** Written request **
Pull out every line below that contains the string "label", and copy each one in full.

────────────────────

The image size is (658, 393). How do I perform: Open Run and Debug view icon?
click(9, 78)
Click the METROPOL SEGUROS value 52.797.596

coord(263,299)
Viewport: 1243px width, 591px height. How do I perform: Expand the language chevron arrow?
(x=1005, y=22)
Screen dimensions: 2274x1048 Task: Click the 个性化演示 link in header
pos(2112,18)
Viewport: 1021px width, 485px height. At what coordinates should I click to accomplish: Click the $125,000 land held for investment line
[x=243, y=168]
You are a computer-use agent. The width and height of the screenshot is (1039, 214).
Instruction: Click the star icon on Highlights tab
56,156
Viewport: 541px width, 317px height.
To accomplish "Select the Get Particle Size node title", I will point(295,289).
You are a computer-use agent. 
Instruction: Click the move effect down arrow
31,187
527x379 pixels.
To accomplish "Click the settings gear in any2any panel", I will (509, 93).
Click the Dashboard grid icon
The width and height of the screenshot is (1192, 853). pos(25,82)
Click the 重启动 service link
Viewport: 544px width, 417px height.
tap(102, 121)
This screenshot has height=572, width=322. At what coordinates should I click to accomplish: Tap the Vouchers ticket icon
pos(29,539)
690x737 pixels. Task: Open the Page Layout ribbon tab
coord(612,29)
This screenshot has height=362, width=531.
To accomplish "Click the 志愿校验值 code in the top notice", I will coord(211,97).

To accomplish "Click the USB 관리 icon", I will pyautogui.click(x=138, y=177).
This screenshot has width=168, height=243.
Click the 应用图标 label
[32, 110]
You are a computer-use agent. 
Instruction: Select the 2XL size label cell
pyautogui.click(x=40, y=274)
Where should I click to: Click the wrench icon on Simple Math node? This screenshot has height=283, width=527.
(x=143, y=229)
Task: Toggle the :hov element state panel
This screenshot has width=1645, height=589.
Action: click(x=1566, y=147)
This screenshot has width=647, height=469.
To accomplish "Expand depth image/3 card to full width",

────────────────────

** Problem solution **
Click the 应用图标 label
Instruction: Select the 2XL size label cell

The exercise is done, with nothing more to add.